U.S. President Trump is "considering" a pardon for Edward Snowden, a former National Security Agency contractor who leaked a trove of secret files in 2013 to news organizations that revealed vast domestic and international surveillance operations carried out by the agency. U.S. authorities for years have wanted Snowden returned to the United States to face a criminal trial on espionage charges brought in 2013. Snowden fled the United States and was given asylum in Russia. Trump's softening stance toward Snowden represents a sharp reversal. Shortly after the leaks, Trump expressed hostility toward Snowden, calling him a spy who should be executed.

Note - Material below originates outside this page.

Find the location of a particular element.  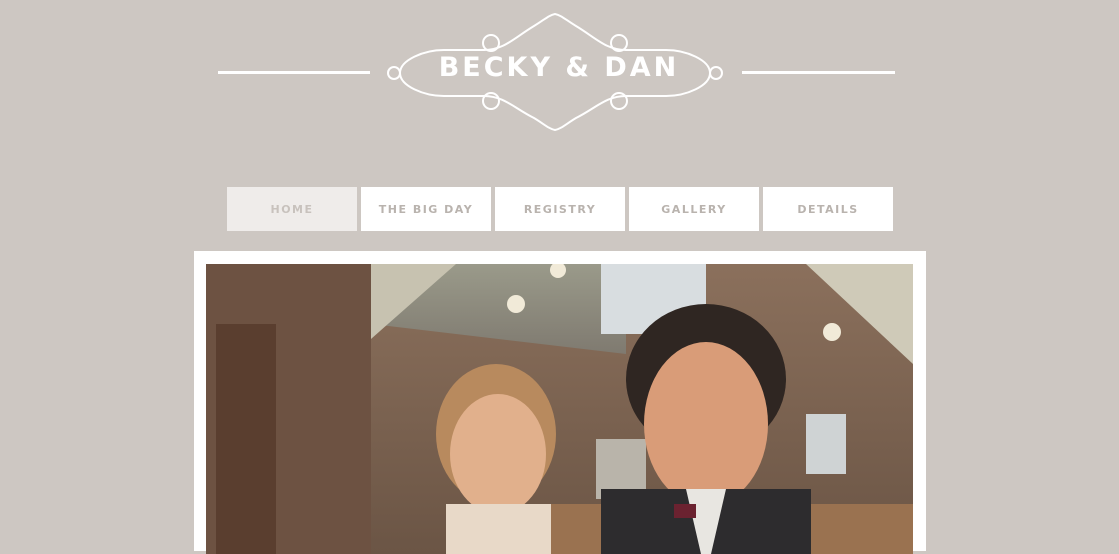

nav-home: HOME is located at coordinates (292, 209).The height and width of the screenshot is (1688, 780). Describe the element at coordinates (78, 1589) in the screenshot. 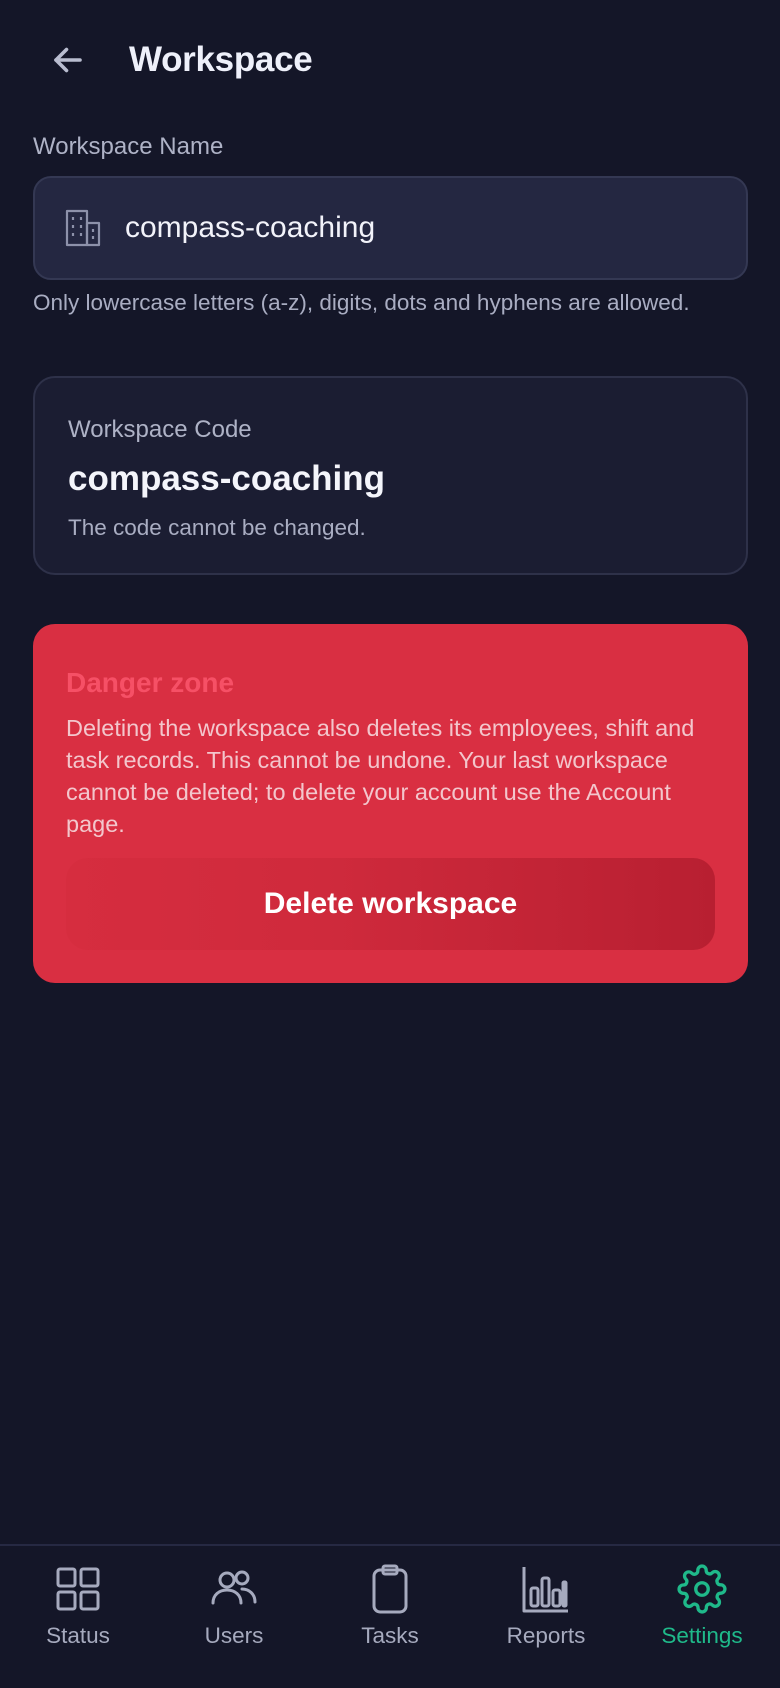

I see `grid-icon` at that location.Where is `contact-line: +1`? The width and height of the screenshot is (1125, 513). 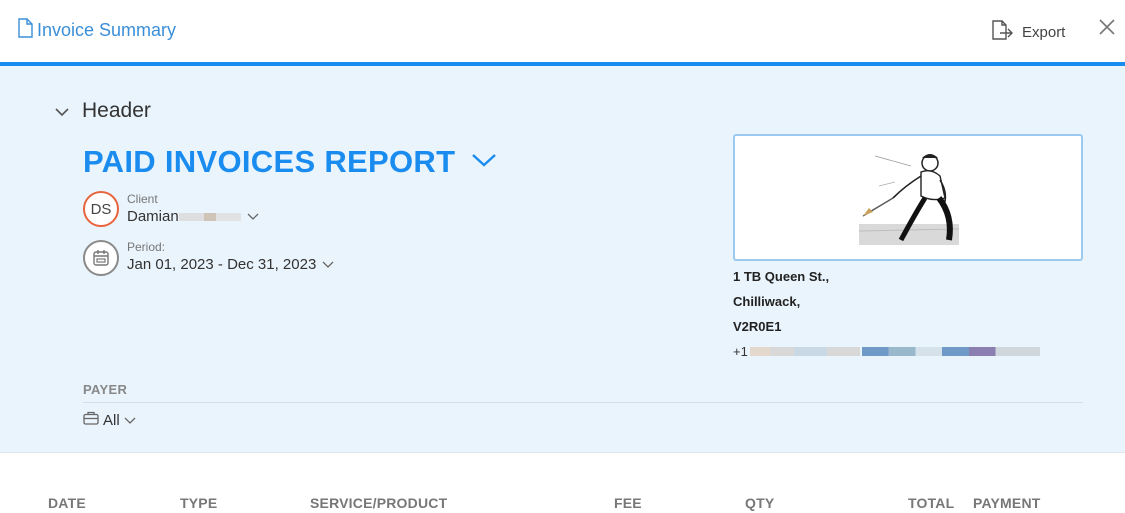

Some civil libertarians have praised Snowden for revealing the extraordinary scope of America's digital espionage operations including domestic spying programs that senior U.S. officials had publicly insisted did not exist. But such a move would horrify many in the U.S. intelligence community, some of whose most important secrets were exposed.  In 2015 a petition with 100,000 signatures was submitted to the U.S. government seeking a pardon. But then-president Obama's Advisor on Homeland Security and Counterterrorism responded that "Mr. Snowden's dangerous decision to steal and disclose classified information had severe consequences for the security of our country and the people who work day in and day out to protect it," also arguing that Mr. Snowden had failed to accept the consequences of his actions. "He should come home to the United States, and be judged by a jury of his peers — not hide behind the cover of an authoritarian regime."

In 2016, then-president Obama insisted "I can't pardon somebody who hasn't gone before a court and presented themselves... I think that Mr. Snowden raised some legitimate concerns. How he did it was something that did not follow the procedures and practices of our intelligence community."